• **INSTRUCTIONS TO FOLLOW**
Can you give all the records again without altering a single character?

• **Pixel coordinate grounding data**
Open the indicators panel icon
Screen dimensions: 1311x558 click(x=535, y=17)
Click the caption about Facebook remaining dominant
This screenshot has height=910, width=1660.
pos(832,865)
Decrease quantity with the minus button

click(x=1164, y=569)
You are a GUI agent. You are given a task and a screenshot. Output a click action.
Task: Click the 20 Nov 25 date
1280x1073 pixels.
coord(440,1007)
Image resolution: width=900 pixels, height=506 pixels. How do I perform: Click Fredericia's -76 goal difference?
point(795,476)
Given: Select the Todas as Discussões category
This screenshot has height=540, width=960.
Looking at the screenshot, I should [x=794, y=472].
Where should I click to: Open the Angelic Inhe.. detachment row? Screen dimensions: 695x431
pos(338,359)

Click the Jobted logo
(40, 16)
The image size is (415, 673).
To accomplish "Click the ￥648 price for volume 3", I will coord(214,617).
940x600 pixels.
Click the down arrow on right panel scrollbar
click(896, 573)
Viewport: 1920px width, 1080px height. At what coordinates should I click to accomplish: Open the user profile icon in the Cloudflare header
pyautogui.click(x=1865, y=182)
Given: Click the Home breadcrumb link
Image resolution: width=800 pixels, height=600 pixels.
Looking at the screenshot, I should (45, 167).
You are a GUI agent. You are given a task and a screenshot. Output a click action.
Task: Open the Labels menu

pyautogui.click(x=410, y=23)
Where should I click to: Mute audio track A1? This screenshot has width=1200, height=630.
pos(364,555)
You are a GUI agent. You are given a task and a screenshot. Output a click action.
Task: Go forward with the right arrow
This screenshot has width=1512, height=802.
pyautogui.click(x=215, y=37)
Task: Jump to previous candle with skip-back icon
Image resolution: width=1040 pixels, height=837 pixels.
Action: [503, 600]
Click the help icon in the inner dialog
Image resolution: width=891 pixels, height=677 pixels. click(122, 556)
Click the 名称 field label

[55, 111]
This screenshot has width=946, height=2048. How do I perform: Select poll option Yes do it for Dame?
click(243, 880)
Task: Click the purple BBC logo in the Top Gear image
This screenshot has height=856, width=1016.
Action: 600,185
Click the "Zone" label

• **WRITTEN SOLUTION**
Open the indicators panel icon
Screen dimensions: 1311x558 click(x=535, y=17)
Click the caption about Facebook remaining dominant
This screenshot has height=910, width=1660.
pos(832,865)
Decrease quantity with the minus button

click(x=1164, y=569)
You are a GUI agent. You are given a task and a screenshot. Output a click action.
Task: Click the 20 Nov 25 date
1280x1073 pixels.
coord(440,1007)
Image resolution: width=900 pixels, height=506 pixels. How do I perform: Click Fredericia's -76 goal difference?
point(795,476)
Given: Select the Todas as Discussões category
This screenshot has height=540, width=960.
Looking at the screenshot, I should [x=794, y=472].
Where should I click to: Open the Angelic Inhe.. detachment row? Screen dimensions: 695x431
pos(338,359)

Click the Jobted logo
(40, 16)
The image size is (415, 673).
To accomplish "Click the ￥648 price for volume 3", I will coord(214,617).
940x600 pixels.
Click the down arrow on right panel scrollbar
click(896, 573)
Viewport: 1920px width, 1080px height. At what coordinates should I click to accomplish: Open the user profile icon in the Cloudflare header
pyautogui.click(x=1865, y=182)
Given: Click the Home breadcrumb link
Image resolution: width=800 pixels, height=600 pixels.
Looking at the screenshot, I should (45, 167).
You are a GUI agent. You are given a task and a screenshot. Output a click action.
Task: Open the Labels menu

pyautogui.click(x=410, y=23)
Where should I click to: Mute audio track A1? This screenshot has width=1200, height=630.
pos(364,555)
You are a GUI agent. You are given a task and a screenshot. Output a click action.
Task: Go forward with the right arrow
This screenshot has width=1512, height=802.
pyautogui.click(x=215, y=37)
Task: Jump to previous candle with skip-back icon
Image resolution: width=1040 pixels, height=837 pixels.
Action: [503, 600]
Click the help icon in the inner dialog
Image resolution: width=891 pixels, height=677 pixels. click(122, 556)
Click the 名称 field label

[55, 111]
This screenshot has width=946, height=2048. How do I perform: Select poll option Yes do it for Dame?
click(243, 880)
Task: Click the purple BBC logo in the Top Gear image
This screenshot has height=856, width=1016.
Action: 600,185
Click the "Zone" label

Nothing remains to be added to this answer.